Selected extract:
#####
Aleksandra: In my opinion, our strength derives from the diversity of approaches that the term “curator” signifies to each one of us. The basics are the same—we all feel a sense of responsibility for the collection, and for keeping it in safe and in good order. But since we are all different, and have different areas of interest, we should be true to ourselves in our research and other projects. It is this authenticity that will give our projects real value and distinctiveness.

Gallery of Old Art at the National Museum, Warsaw

What about your experience of CODART?  Where was the first meeting you attended and what are your memories of it?

Hanna: CODART is the best thing that happened in my entire professional life, truly a delight! Cécile Scaillierez expresses exactly what I feel in her views about CODART. From the outset, CODART displayed tremendous openness to curators from countries that had recently emerged from behind the “iron curtain”, generously holding out opportunities to become members and to attend the annual congresses. I became a CODART member when it widened its remit to include Flemish as well as Dutch art—around 1999, I believe. The first opportunity to attend the congress in Maastricht and Cologne, and to participate in the study trip to Romania, followed soon afterwards, in March 2001. As it happened, I was unfortunately unable to go, owing to a health crisis just hours before the beginning of the congress: instead of traveling to Maastricht I ended up in hospital. My first actual CODART event was the CODART VIJF congress in Bruges in March 2002 and it was a marvel! CODART became my “family” from the start, as it did for colleagues from the National Museum in Warsaw.  The 2004 CODART ZEVEN congress on Dutch and Flemish Art in Poland, combined with the study trip, a few weeks later, to Gdańsk, Warsaw, and Kraków certainly sealed this unwritten certificate of our special relationship. We always did our best to be active participants in the congresses, and were delighted with many opportunities we were given to promote our Dutch and Flemish collections.
#####
Source material:
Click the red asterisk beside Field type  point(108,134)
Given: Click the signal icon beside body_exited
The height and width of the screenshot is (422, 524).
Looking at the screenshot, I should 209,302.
#####
Copy out the entire interview about curators and CODART word for word. The lines have no connection to the interview about curators and CODART.

Solution:
Aleksandra: In my opinion, our strength derives from the diversity of approaches that the term “curator” signifies to each one of us. The basics are the same—we all feel a sense of responsibility for the collection, and for keeping it in safe and in good order. But since we are all different, and have different areas of interest, we should be true to ourselves in our research and other projects. It is this authenticity that will give our projects real value and distinctiveness.

Gallery of Old Art at the National Museum, Warsaw

What about your experience of CODART?  Where was the first meeting you attended and what are your memories of it?

Hanna: CODART is the best thing that happened in my entire professional life, truly a delight! Cécile Scaillierez expresses exactly what I feel in her views about CODART. From the outset, CODART displayed tremendous openness to curators from countries that had recently emerged from behind the “iron curtain”, generously holding out opportunities to become members and to attend the annual congresses. I became a CODART member when it widened its remit to include Flemish as well as Dutch art—around 1999, I believe. The first opportunity to attend the congress in Maastricht and Cologne, and to participate in the study trip to Romania, followed soon afterwards, in March 2001. As it happened, I was unfortunately unable to go, owing to a health crisis just hours before the beginning of the congress: instead of traveling to Maastricht I ended up in hospital. My first actual CODART event was the CODART VIJF congress in Bruges in March 2002 and it was a marvel! CODART became my “family” from the start, as it did for colleagues from the National Museum in Warsaw.  The 2004 CODART ZEVEN congress on Dutch and Flemish Art in Poland, combined with the study trip, a few weeks later, to Gdańsk, Warsaw, and Kraków certainly sealed this unwritten certificate of our special relationship. We always did our best to be active participants in the congresses, and were delighted with many opportunities we were given to promote our Dutch and Flemish collections.